Sonoff with Tasmota firmware push mqtt metrics every 60sec and I can view them with

mosquitto_sub -u 'user' -P 'pass'  -v -t '#'
tele/sonoff/STATE {"Time":"2018-08-15T20:35:29","Uptime":"0T00:11:14","Vcc":2.821,"POWER1":"0","POWER2":"1","Wifi":{"AP":1,"SSId":"195","RSSI":52,"APMac":"54:04:A6:CA:AF:10"}}
tele/sonoff/SENSOR {"Time":"2018-08-15T20:35:29","DS18B20":{"Temperature":41.6},"BMP280":{"Temperature":25.7,"Pressure":982.1},"ENERGY":{"Total":57.965,"ActivePower":54,"ApparentPower":60,"ReactivePower":-27,"Frequency":50.05,"Factor":0.88,"Voltage":234,"Current":0.240,"Phase angle":-28.32,"Import Active Power":58,"Export Active Power":0,"Import Reactive Power":0,"Export Reactive Power":51,"Total Reactive Power":51},"TempUnit":"C"}
tele/sonoff/STATE {"Time":"2018-08-15T20:36:35","Uptime":"0T00:12:20","Vcc":2.820,"POWER1":"0","POWER2":"1","Wifi":{"AP":1,"SSId":"195","RSSI":48,"APMac":"54:04:A6:CA:AF:10"}}
tele/sonoff/SENSOR {"Time":"2018-08-15T20:36:35","DS18B20":{"Temperature":41.2},"BMP280":{"Temperature":25.8,"Pressure":982.1},"ENERGY":{"Total":57.966,"ActivePower":54,"ApparentPower":59,"ReactivePower":-24,"Frequency":50.02,"Factor":0.90,"Voltage":234,"Current":0.248,"Phase angle":-25.85,"Import Active Power":58,"Export Active Power":0,"Import Reactive Power":0,"Export Reactive Power":51,"Total Reactive Power":51},"TempUnit":"C"}

After telegraf stops to push mqtt metrics it continues normal push local system metrics.

In this situation if I try to stop telegraf it take long time (2-3min)

Aug 15 20:27:28 piduino systemd[1]: telegraf.service: State 'stop-sigterm' timed out.

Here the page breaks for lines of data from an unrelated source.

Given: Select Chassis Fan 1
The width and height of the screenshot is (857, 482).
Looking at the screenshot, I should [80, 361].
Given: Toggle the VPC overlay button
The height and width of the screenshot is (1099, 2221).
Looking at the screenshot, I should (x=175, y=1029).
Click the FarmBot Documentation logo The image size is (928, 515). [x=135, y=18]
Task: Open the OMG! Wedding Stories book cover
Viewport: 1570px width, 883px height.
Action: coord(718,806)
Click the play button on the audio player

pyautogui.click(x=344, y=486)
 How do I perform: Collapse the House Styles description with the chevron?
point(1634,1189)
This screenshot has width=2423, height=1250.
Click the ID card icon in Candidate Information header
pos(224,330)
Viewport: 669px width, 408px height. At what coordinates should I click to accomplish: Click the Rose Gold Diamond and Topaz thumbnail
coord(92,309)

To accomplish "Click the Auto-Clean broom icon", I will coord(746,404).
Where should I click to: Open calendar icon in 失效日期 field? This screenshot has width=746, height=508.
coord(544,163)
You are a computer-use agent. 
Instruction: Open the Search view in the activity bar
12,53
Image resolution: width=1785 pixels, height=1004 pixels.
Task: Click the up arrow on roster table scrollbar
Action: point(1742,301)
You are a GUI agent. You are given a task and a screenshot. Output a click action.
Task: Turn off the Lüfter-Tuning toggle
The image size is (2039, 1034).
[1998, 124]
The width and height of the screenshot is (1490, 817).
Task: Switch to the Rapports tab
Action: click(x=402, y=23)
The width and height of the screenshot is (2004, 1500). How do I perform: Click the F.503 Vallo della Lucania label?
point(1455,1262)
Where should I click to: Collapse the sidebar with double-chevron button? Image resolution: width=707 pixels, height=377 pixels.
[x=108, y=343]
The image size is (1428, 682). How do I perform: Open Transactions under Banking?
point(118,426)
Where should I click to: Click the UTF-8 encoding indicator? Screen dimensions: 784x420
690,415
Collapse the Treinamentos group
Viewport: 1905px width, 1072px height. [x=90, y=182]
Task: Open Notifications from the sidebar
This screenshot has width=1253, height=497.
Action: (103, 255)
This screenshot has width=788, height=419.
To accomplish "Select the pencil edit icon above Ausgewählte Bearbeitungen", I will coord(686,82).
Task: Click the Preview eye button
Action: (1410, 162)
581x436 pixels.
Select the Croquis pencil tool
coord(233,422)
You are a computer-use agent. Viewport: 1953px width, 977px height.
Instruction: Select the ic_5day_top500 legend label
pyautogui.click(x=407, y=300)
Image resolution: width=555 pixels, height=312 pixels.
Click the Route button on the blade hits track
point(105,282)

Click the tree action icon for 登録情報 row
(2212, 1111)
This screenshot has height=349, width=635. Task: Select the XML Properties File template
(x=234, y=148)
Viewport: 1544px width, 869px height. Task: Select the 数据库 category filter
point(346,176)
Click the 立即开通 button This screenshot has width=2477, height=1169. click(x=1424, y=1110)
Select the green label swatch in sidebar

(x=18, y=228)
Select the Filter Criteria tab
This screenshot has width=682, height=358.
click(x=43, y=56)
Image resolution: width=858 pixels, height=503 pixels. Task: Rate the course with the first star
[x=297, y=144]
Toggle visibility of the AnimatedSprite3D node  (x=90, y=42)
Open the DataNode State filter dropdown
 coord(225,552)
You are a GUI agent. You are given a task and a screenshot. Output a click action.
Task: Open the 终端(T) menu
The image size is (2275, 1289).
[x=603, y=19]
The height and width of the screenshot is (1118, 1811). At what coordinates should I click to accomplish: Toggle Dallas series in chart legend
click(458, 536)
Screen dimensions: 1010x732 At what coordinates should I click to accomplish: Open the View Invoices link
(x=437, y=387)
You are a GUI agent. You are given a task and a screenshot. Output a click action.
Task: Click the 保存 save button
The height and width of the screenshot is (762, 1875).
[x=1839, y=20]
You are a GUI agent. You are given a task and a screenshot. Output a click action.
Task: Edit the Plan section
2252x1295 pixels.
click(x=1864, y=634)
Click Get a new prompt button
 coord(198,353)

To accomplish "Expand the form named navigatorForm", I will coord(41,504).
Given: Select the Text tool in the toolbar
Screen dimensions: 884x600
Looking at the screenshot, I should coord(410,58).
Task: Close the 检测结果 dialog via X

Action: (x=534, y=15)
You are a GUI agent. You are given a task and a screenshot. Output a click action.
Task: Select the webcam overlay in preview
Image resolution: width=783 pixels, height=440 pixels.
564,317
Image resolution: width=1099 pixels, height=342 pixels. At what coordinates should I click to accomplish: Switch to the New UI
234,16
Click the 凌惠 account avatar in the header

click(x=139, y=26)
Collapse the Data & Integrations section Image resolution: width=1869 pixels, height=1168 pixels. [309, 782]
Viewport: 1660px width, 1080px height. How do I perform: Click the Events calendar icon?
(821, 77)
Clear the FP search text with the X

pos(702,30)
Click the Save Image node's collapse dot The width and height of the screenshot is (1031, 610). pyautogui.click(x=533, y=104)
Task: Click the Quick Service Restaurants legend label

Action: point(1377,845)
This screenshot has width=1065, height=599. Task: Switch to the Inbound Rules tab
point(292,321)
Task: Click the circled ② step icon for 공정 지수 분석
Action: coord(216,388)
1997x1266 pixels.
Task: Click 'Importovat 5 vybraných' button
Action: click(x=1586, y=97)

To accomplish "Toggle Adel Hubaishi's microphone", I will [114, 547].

Killing.
Aug 15 20:27:28 piduino systemd[1]: telegraf.service: Killing process 2711 (telegraf) with signal SIGKILL.
Aug 15 20:27:28 piduino systemd[1]: telegraf.service: Main process exited, code=killed, status=9/KILL
Aug 15 20:27:28 piduino systemd[1]: Stopped The plugin-driven server agent for reporting metrics into InfluxDB.
Aug 15 20:27:28 piduino systemd[1]: telegraf.service: Unit entered failed state.
Aug 15 20:27:28 piduino systemd[1]: telegraf.service: Failed with result 'timeout'.
glinton commented 6 years ago

@Dees7 I wonder if your issue is because your interval and flush_interval are the same. Maybe try setting your flush_interval to 80s

Dees7 commented 6 years ago

I tied (client publish 30, interval 30, flush 60).

How can I view debug as at the first message?

mqtt_consumer,host=qa-mosquitto,topic=$SYS/broker/bytes/received value=4485i 1458747929312148889

glinton commented 6 years ago

Do you mind opening a new issue for this, thanks.